According to the Associated Press, 2 of every 5 of these 118 patients required hospitalization; none died, but measles can have deadly consequences. Worldwide, measles causes nearly 800,000 deaths annually, mostly in small children. Some of the bad consequences include encephalitis characterized by vomiting, seizures, coma and even death; of those who survive this, approximately one-third are left with permanent neurologic deficits.

Once the spots are gone…

Interestingly, there is a late complication of measles infection, called subacute sclerosing panencephalitis (SSPE), that occurs from 5 to 15 years after the acute infection; the virus causes a slow degeneration of the brain and central nervous system long after the initial infection. Measles can also cause bronchiolitis or bronchopneumonia, and it can be associated with secondary bacterial infections due to the depleted immune system that occurs while fighting the virus.

Measles is NOT the only vaccine-preventable disease available for infection!

There have been recent outbreaks of mumps, another viral disease that has potential complications of pancreatitis, orchitis and even meningitis and encephalitis.

There have been outbreaks of Bordetella pertussis (part of the DPT vaccine), otherwise known as “whooping cough.” Pertussis can severely affect young children under 2 years, but it affects adults as well. Since the vaccine does not impart lifelong immunity, adults become a reservoir for this disease, unless a booster shot is given, and the adults spread the disease to unvaccinated children.

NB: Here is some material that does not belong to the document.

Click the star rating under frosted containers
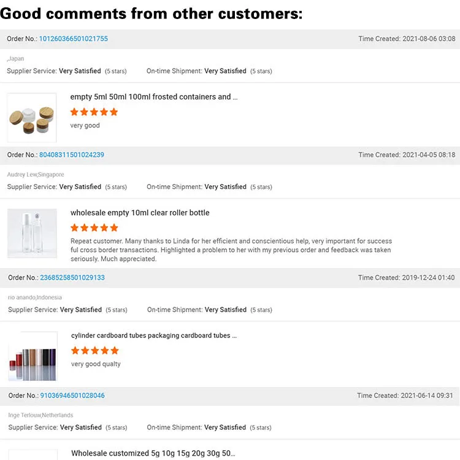The height and width of the screenshot is (460, 460). coord(94,112)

Haemophilus influenza type B, known as HIB, can cause typical cases of upper respiratory infections, sinusitis and otitis media (common ear infection); it can also cause epiglottitis, a potentially fatal infection of the epiglottis. The epiglottis is a flap of tissue that acts like a valve, protecting our airway when we eat and swallow food. This “valve” swells up so large from the infection that it can totally obstruct the airway and prevent a child from breathing; it is a medical emergency that can require emergent tracheostomy! An HIB vaccine has been available for years, and this infectious culprit had nearly been eradicated, as well, in the USA. The anti-vaccine movement has produced many children, adolescents and even young adults who have never received this vaccine  - et voila….there is a resurgence of HIB and Haemophilus epiglottitis.

Hepatitis B is a virus (HBV) for which a vaccine has also been available for over 20 years. It is a 3-shot regimen, but it also requires that titers be drawn after vaccination to prove immunity. HBV can be transmitted through sexual contact or any exchange of body fluids, including contaminated food in rare instances. Although the human body can fight some cases of HBV, other cases become chronic and lead to liver failure and/or liver cancer. Wouldn’t you know it? May is “Hepatitis Awareness Month” for the CDC!

There are plenty more vaccines available for a multitude of viral, bacterial and other infectious agents. Additionally, there are immunoglobulin shots that can address other infectious conditions and act as prophylaxis during your time abroad.

The Moral of the Story

Check your own vaccination status first. If you are not sure, your doctor can do blood tests to determine if you are immune to specific infectious agents…even the chicken pox virus! Secondly, take the time to check the CDC website (www.cdc.gov) for infections endemic to the area to which you are traveling. Follow guidelines offered for disease prevention and possible vaccines, medications or immunoglobulins available.

Be aware and be prepared! Protect yourself and those near and dear to you!